Segment Start: Records provided

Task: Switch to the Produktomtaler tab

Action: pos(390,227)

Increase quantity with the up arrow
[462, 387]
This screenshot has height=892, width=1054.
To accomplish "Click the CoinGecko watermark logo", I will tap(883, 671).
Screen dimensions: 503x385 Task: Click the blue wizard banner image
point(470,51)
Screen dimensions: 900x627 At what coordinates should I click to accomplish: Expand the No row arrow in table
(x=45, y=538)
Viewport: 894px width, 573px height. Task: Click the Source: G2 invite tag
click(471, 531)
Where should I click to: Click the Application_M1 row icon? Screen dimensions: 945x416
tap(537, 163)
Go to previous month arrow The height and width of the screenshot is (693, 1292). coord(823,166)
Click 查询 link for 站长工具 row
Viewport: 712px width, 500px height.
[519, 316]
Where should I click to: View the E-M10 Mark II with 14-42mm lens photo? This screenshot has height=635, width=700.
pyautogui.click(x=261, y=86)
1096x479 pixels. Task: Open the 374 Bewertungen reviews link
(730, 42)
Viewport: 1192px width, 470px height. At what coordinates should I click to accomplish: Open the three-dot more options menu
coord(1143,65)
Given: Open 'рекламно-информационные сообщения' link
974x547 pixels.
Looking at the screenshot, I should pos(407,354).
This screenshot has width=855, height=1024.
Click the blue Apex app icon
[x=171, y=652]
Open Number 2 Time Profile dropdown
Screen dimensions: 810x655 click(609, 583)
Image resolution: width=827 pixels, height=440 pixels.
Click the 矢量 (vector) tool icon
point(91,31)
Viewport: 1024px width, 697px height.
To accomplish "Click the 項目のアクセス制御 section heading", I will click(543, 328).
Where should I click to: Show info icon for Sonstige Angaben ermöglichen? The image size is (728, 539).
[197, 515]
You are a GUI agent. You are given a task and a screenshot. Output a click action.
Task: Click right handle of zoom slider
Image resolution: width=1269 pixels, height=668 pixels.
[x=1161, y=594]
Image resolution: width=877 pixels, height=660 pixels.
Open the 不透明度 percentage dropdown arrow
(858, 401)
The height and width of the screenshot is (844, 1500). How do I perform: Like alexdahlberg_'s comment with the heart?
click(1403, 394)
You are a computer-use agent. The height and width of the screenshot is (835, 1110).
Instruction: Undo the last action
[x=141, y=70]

Segment End: Records provided

**The problem**
Repeat, exactly as they stand above, the lines from the line with "Screen dimensions: 900x627" to the line with "Click 查询 link for 站长工具 row", both lines included.

**Answer box**
Screen dimensions: 900x627 At what coordinates should I click to accomplish: Expand the No row arrow in table
(x=45, y=538)
Viewport: 894px width, 573px height. Task: Click the Source: G2 invite tag
click(471, 531)
Where should I click to: Click the Application_M1 row icon? Screen dimensions: 945x416
tap(537, 163)
Go to previous month arrow The height and width of the screenshot is (693, 1292). coord(823,166)
Click 查询 link for 站长工具 row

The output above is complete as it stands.